**Problem:**
Search the data for the string "agent" and copy each line where it turns up.

**Records shown:**
──────

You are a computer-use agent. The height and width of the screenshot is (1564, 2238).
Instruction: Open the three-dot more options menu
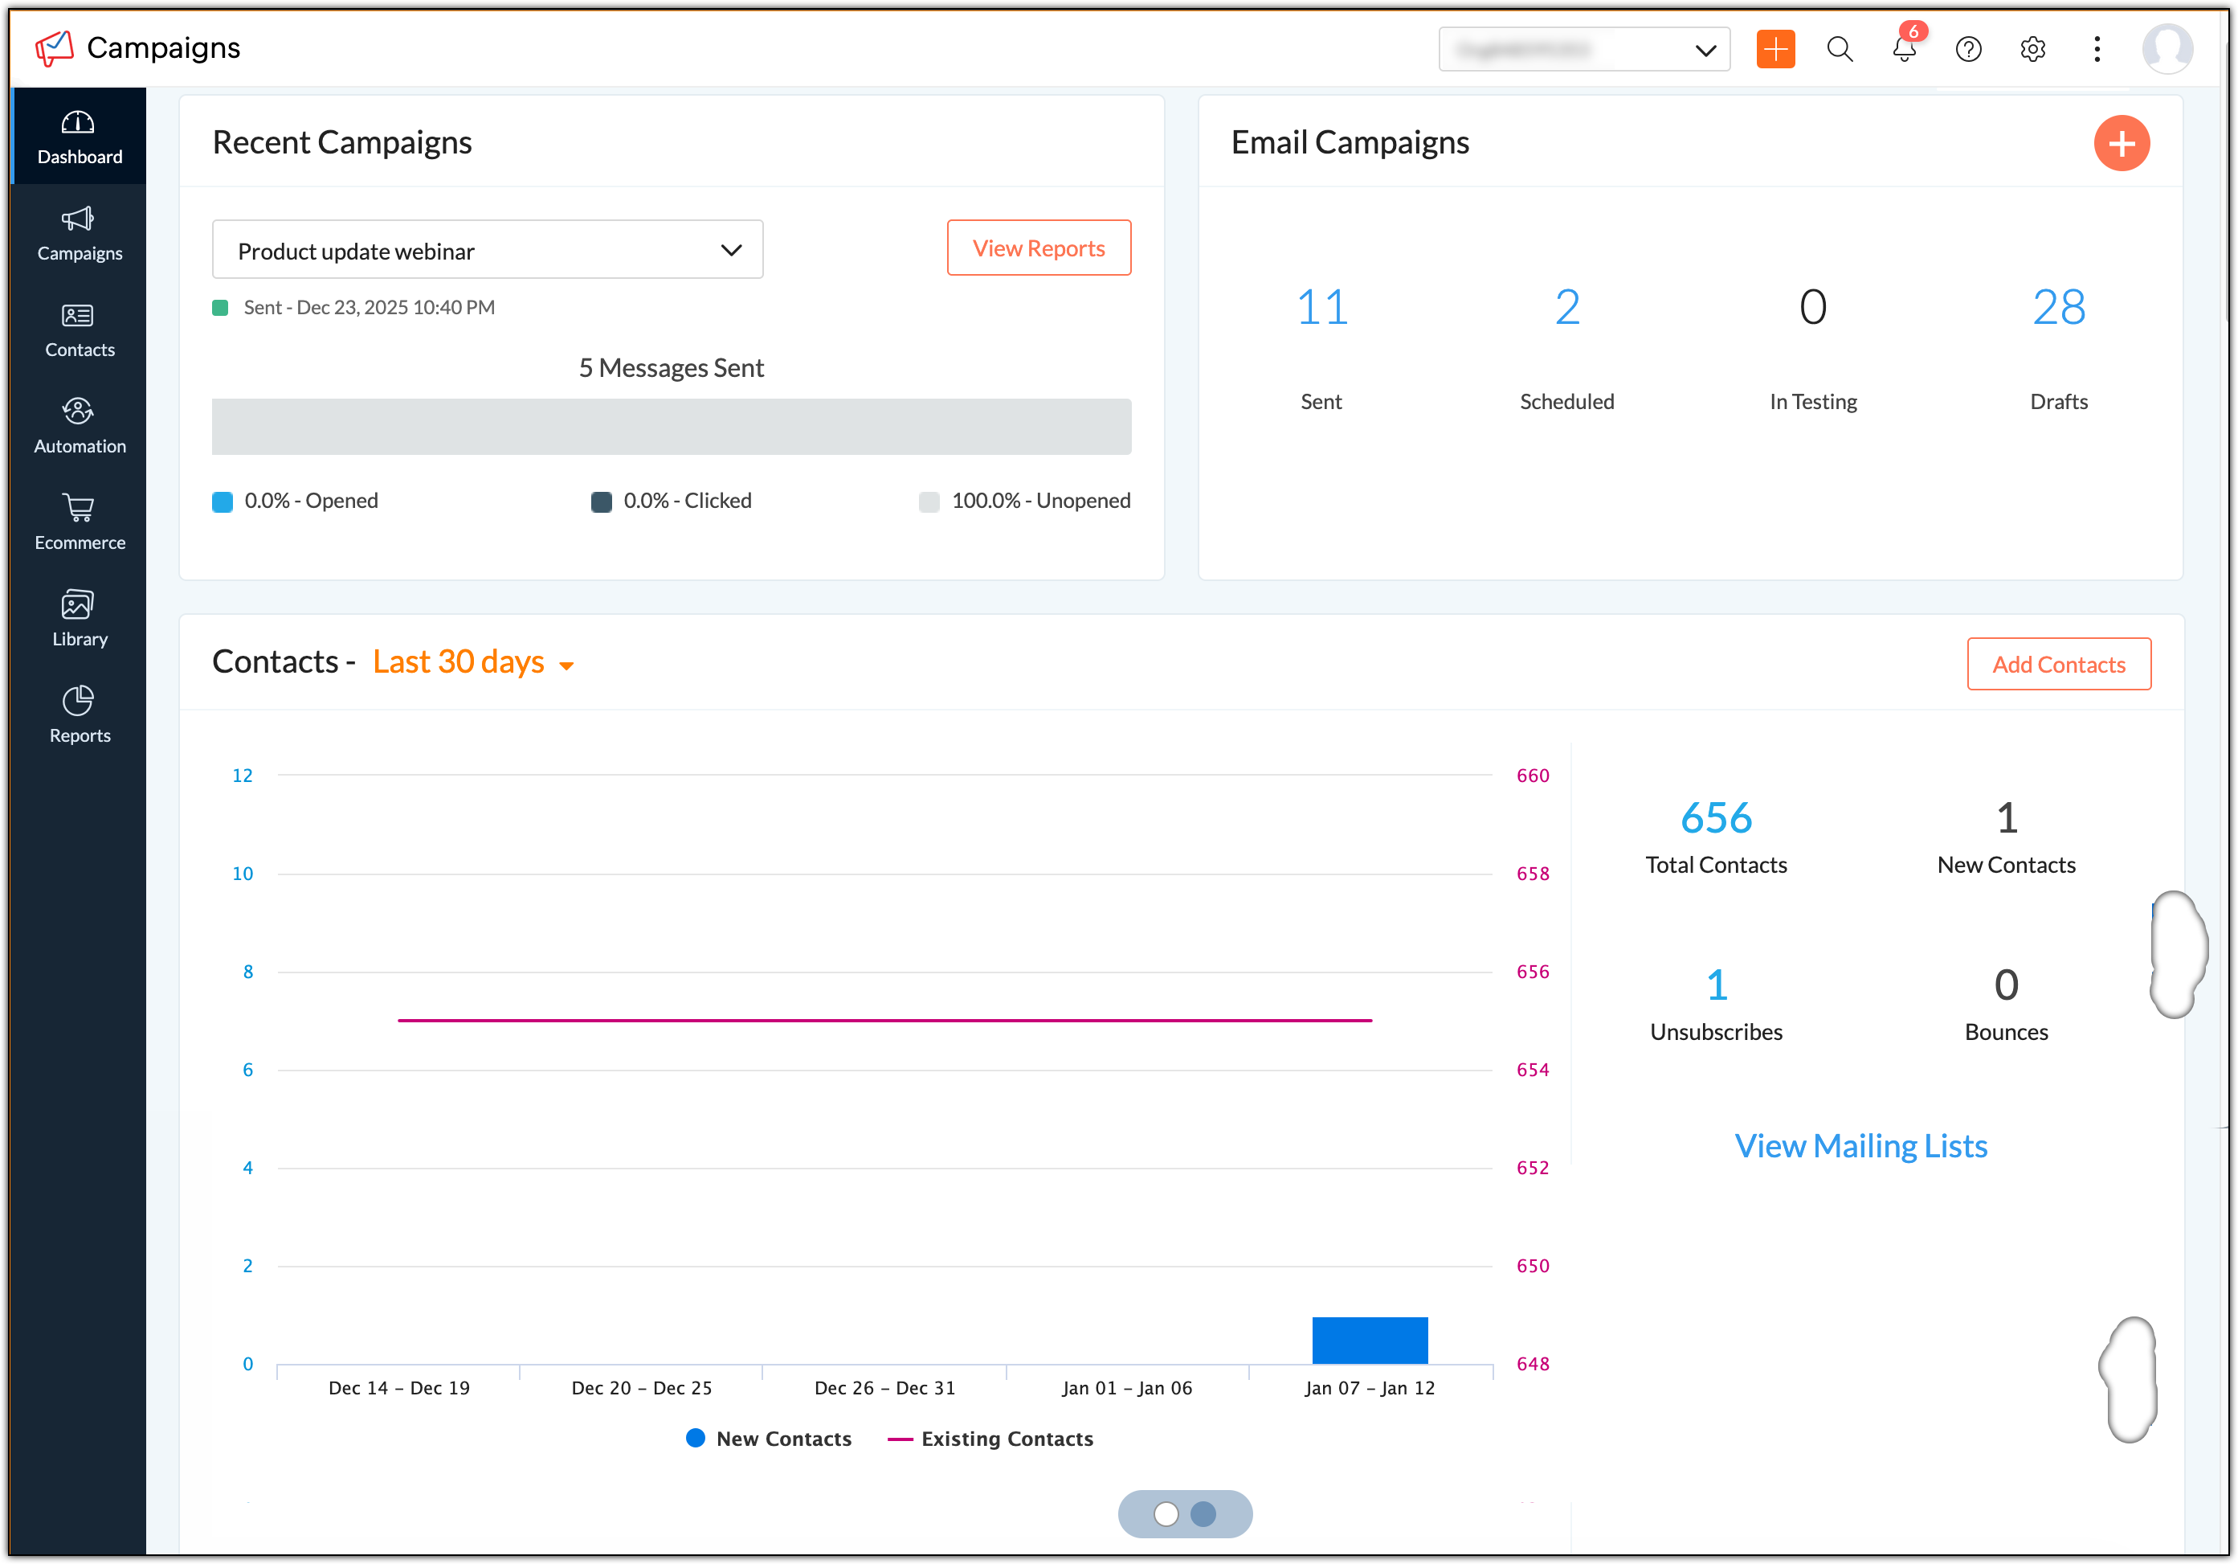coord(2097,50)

──────

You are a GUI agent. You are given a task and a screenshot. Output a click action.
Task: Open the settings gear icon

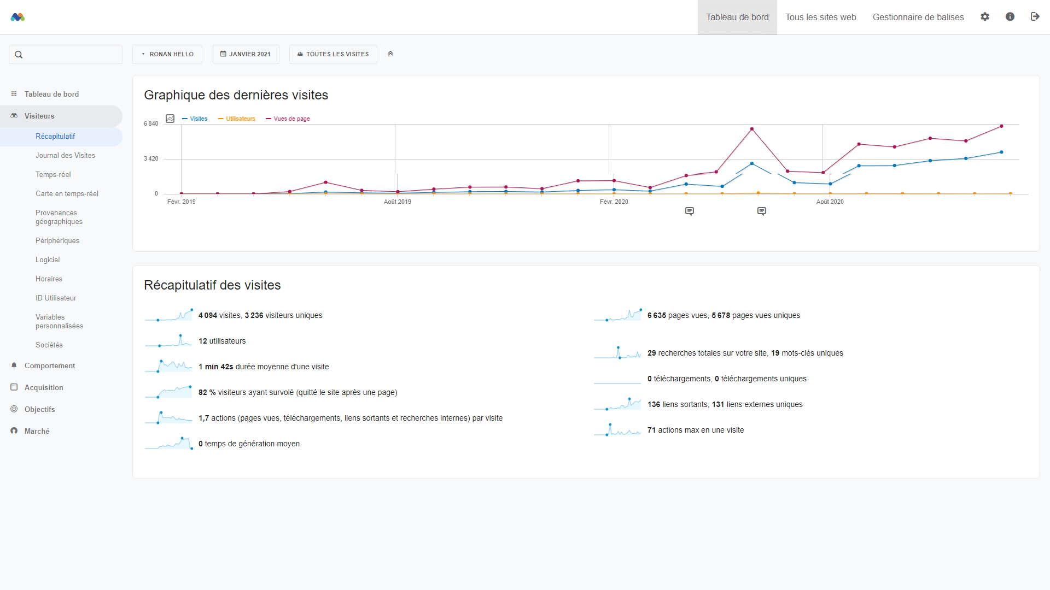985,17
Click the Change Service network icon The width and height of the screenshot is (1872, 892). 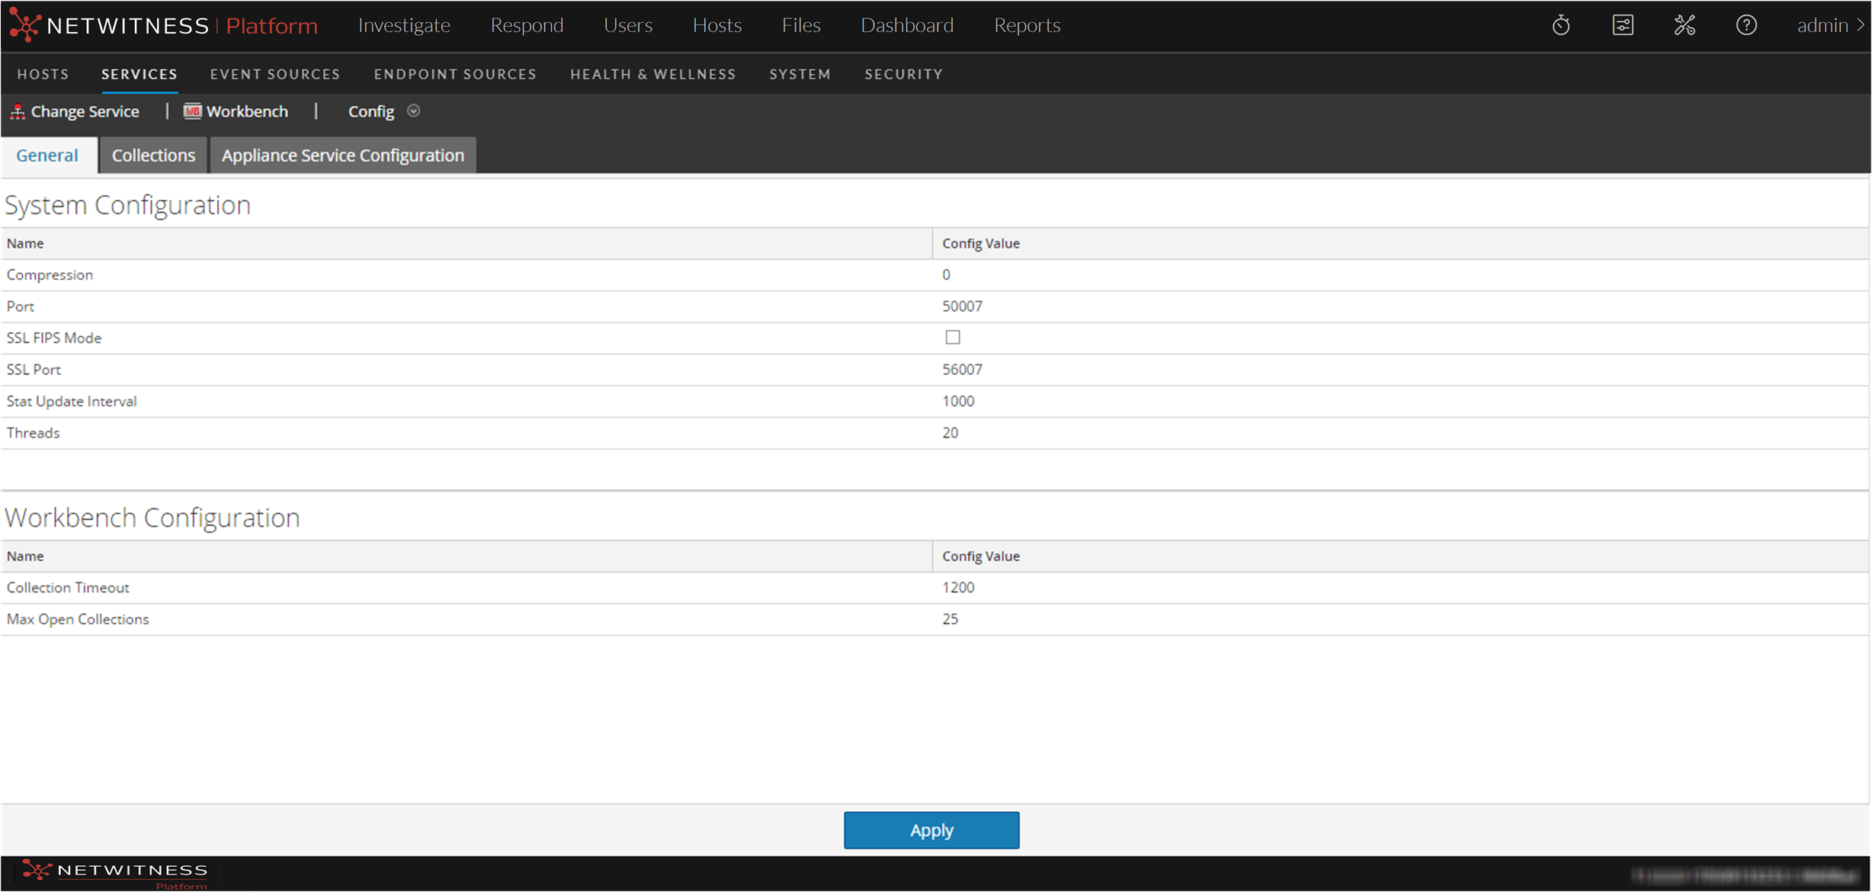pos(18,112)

──────

**Solution to the problem:**
You are a computer-use agent. The height and width of the screenshot is (1564, 2238).
You are a GUI agent. You are given a task and a screenshot. Output a click action.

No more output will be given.